Fedora Core 2: editing the menus

Matthew East matthew.east at iue.it
Tue Jun 8 09:12:33 UTC 2004

Hi all,

I like Fedora Core 2 very much. But a couple of things bug me and I
thought that I'd see what the list thought. Lemme know if you agree or
not. I am no expert with computers generally, or linux in particular,
just a regular user. However I'm sure that fedora doesn't only target
experts so some feedback from us people may be useful.

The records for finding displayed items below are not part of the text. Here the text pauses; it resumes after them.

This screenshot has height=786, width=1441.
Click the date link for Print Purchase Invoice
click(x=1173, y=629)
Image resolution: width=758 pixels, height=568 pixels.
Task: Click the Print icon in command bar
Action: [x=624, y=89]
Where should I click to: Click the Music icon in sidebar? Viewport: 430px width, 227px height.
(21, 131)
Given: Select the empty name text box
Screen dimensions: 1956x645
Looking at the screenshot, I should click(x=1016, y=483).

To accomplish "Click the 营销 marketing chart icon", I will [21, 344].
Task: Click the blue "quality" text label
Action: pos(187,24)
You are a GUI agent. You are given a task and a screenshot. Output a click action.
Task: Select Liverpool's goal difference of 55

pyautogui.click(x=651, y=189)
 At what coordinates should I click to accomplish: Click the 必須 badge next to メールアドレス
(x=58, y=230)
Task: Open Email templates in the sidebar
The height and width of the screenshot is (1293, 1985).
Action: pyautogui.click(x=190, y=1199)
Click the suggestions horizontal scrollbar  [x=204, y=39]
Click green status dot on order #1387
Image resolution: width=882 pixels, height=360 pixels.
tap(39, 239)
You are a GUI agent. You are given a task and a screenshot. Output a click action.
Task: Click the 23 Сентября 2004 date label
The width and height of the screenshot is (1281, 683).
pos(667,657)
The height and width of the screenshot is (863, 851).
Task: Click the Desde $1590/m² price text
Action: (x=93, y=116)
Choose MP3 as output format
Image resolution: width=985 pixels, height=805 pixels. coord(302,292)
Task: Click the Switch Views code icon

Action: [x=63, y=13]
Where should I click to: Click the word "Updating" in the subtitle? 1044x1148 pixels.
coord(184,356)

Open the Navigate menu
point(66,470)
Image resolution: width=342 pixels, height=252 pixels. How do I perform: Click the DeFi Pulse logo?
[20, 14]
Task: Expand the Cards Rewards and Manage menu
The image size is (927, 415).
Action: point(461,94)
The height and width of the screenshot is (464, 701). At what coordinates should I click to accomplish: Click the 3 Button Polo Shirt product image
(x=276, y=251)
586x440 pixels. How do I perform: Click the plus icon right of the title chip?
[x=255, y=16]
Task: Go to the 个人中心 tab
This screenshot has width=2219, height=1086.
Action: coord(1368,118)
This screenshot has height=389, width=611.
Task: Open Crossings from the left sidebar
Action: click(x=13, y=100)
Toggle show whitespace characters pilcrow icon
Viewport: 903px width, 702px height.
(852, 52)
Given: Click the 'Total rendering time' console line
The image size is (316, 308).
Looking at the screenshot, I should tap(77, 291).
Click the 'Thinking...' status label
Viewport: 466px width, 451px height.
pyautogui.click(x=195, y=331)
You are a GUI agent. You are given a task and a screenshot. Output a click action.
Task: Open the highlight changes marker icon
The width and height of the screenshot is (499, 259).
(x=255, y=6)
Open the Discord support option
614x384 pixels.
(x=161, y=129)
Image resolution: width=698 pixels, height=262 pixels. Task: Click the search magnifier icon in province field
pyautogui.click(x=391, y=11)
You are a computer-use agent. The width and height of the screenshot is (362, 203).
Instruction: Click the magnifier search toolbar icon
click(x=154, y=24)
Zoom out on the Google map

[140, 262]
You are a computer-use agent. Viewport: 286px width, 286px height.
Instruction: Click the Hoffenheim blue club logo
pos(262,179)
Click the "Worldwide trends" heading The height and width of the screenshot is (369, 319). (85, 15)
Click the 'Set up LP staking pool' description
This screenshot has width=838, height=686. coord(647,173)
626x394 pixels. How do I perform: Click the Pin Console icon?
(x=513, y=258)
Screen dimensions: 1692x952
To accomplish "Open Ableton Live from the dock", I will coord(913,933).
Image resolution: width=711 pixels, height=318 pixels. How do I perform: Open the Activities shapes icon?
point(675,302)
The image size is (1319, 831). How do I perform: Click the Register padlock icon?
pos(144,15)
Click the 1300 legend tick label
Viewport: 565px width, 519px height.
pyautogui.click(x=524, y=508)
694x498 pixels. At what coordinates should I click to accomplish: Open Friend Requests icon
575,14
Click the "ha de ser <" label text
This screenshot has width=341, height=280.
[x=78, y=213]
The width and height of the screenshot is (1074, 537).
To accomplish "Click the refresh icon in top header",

I recently installed Mandrake 10 and when going back to Fedora Core 2
these things have become even more obvious.

1. Editing the menus.
As far as I can make out in order to edit the menus, you have to edit
the files in /usr/share/applications. Ok, fair enough, I have done this,
but editing them manually and one by one is a real pain, and
furthermore, it is annoying that the K Menu (I happen to use kde) gives
me the impression that it will work and that I can play around with my
menu. It saves it, but makes no difference ;). The only way I have
succeeded in editing the menus has been by editing those .desktop files
one by one. Perhaps this is a trade-off between usability and security,
I don't know. But it sure is annoying.

2. Language Packaging
In Mandrake they have rpms for the individual languages which allow you
to install languages individually for the system, and best of all, for
openoffice.org. That would be very nice in Fedora too. Perhaps the next
release will do this.

Generally I noticed that with two installations doing more or less the
same things, one of Mandrake and one of Fedora, the latter has more
bulky packages, resulting in much greater disk space after the
installation. At the same time it is rather nice to have packages such
as xine and mplayer. No doubt this was not possible in Fedora for
reasons beyond someone's control. But I have to say that I found
Mandrake slightly more polished from the point of view of usability. The
configuration menus are very nice, and especially the package manager is
easier to use. No doubt this is a question of what the aims of the
distribution are, as has been mentioned in a couple of threads I saw in
this list. But I suppose it's inevitable that these two distributions
will be compared.

I'll see what you people think. If replying, please reply all.